The acting categories were an international affair, with all four awards going to non-Americans. Javier Bardem, of course, came away victorious in the Supporting Actor race, making sure to joke about his now infamous haircut upon accepting the award. The Supporting Actress trophy went to a stunned Tilda Swinton (“Michael Clayton”), whose performance beat out Cate Blanchett’s gender-bending turn as Bob Dylan (“I’m Not There”) and Amy Ryan’s much lauded work in “Gone Baby Gone.”

In the Lead Actress category the Academy proved that its love of rewarding actors who play real people (think Jamie Fox, Reese Witherspoon) trumps its long-standing disregard for actresses who lip-sync (think Audrey Hepburn, Natalie Wood), by giving French actress Marion Cotillard the Oscar for her portrayal of “the Little Sparrow” Edith Piaf in “La Vie en Rose,” despite the fact that another actress provided the singing. (“La Vie en Rose” also won the award for Makeup Achievement, beating out “Norbit,” much to everyone’s relief).
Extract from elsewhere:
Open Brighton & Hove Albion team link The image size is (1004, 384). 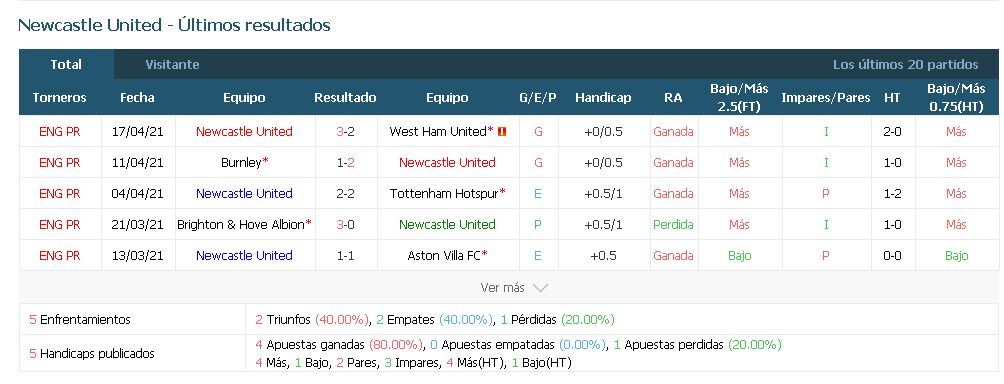click(x=241, y=225)
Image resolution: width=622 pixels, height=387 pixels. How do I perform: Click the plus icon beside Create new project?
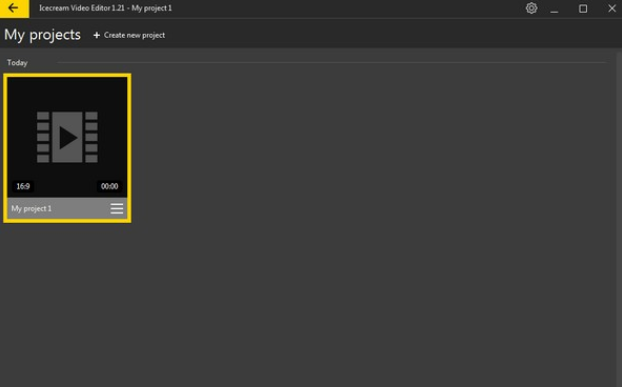click(96, 35)
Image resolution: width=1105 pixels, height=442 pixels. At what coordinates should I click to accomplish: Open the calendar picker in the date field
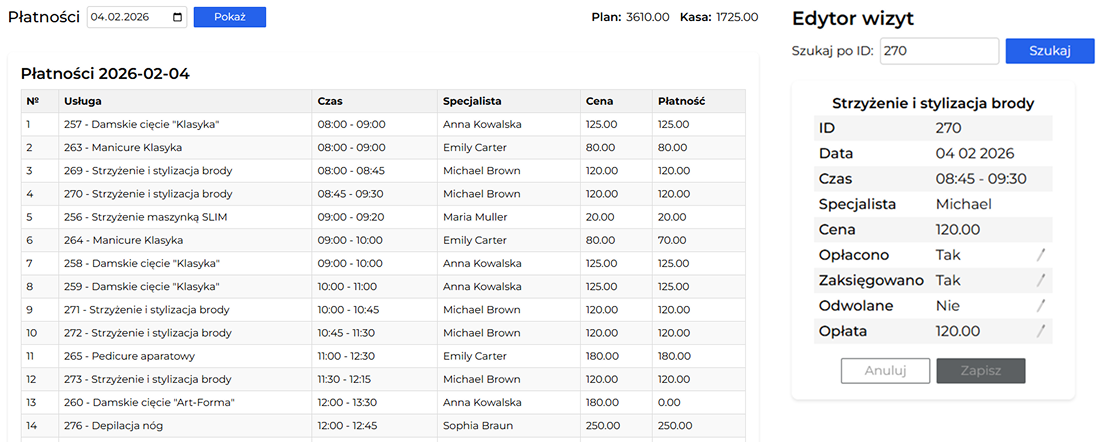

In the Lead Actor category, it was certainly no surprise when Daniel Day Lewis won his second Oscar for his performance as Daniel Plainview in Paul Thomas Anderson’s “There Will Be Blood.”
In the other major categories, the Academy acknowledged a wide range of films. Brad Bird (who won three years ago for “The Incredibles”) made a return trip to the podium to accept the Best Animated Feature award for “Ratatouille.” The Documentary Feature prize went to “Taxi to the Dark Side,” a documentary about torture. “There Will Be Blood” won for cinematography, while “Atonement’s” score (which uses the typewriter as an instrument) won the Best Score statuette. A song by the young leads of the independent film “Once” beat out three chirpy Menken-Schwartz production numbers from “Enchanted” to win the Best Original Song Oscar. And, in the Best Original Screenplay Category, Hollywood newcomer (and former stripper) Diablo Cody won the award for her much-quoted “Juno” script.